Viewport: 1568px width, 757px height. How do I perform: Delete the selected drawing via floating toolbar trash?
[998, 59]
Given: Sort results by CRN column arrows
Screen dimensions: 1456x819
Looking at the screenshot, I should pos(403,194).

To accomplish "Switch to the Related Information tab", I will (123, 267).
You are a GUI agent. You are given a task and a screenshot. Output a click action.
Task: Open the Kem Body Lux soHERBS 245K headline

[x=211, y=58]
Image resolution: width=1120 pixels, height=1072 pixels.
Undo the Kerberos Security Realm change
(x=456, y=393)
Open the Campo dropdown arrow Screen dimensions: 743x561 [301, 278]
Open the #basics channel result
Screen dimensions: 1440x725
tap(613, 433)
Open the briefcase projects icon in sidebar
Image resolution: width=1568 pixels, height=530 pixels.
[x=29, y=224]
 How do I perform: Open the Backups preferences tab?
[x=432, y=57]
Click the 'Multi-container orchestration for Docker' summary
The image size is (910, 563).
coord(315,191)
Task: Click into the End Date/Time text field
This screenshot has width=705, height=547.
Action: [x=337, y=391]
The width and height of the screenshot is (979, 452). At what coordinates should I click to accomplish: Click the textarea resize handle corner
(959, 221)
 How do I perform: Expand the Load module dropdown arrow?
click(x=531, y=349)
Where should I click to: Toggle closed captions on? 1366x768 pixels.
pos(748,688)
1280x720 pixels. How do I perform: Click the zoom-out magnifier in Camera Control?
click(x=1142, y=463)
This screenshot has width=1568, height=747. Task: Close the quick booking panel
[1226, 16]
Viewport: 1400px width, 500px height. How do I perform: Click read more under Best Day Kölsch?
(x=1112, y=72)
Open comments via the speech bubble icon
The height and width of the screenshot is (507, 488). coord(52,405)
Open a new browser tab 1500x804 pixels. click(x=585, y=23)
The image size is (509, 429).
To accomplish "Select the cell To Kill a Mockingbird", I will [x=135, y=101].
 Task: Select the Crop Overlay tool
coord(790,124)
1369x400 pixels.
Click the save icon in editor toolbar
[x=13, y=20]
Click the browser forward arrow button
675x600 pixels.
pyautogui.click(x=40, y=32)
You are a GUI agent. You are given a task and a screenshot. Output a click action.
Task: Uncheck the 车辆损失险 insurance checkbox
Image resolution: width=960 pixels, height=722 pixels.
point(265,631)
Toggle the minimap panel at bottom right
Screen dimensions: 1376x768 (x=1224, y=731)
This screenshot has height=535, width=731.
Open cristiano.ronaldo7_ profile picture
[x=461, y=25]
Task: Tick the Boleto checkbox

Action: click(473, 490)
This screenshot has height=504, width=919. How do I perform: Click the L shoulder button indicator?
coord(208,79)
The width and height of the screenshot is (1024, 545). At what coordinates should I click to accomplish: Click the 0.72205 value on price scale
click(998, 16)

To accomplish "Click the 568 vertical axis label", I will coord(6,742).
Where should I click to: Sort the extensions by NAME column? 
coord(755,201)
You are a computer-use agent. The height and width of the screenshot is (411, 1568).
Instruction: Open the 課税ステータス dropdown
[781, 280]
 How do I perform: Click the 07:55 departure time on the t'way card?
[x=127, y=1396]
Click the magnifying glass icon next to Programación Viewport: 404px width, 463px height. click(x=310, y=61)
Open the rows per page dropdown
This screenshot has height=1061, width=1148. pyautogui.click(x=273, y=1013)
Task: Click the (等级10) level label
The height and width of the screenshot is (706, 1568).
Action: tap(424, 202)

☆ ☆ ☆

Objective. Scale the click coordinates in the answers: rewrite the lines from the line with "Click the 'Multi-container" to the line with "Action: [x=337, y=391]", both included and requests included, multiplying each answer coordinate by 2.45 and rounding to whole numbers, with halves rounded up. Leave every number in the requests unchanged.

Complete response.
Click the 'Multi-container orchestration for Docker' summary
The image size is (910, 563).
coord(772,468)
Task: Click into the End Date/Time text field
This screenshot has width=705, height=547.
Action: [x=826, y=958]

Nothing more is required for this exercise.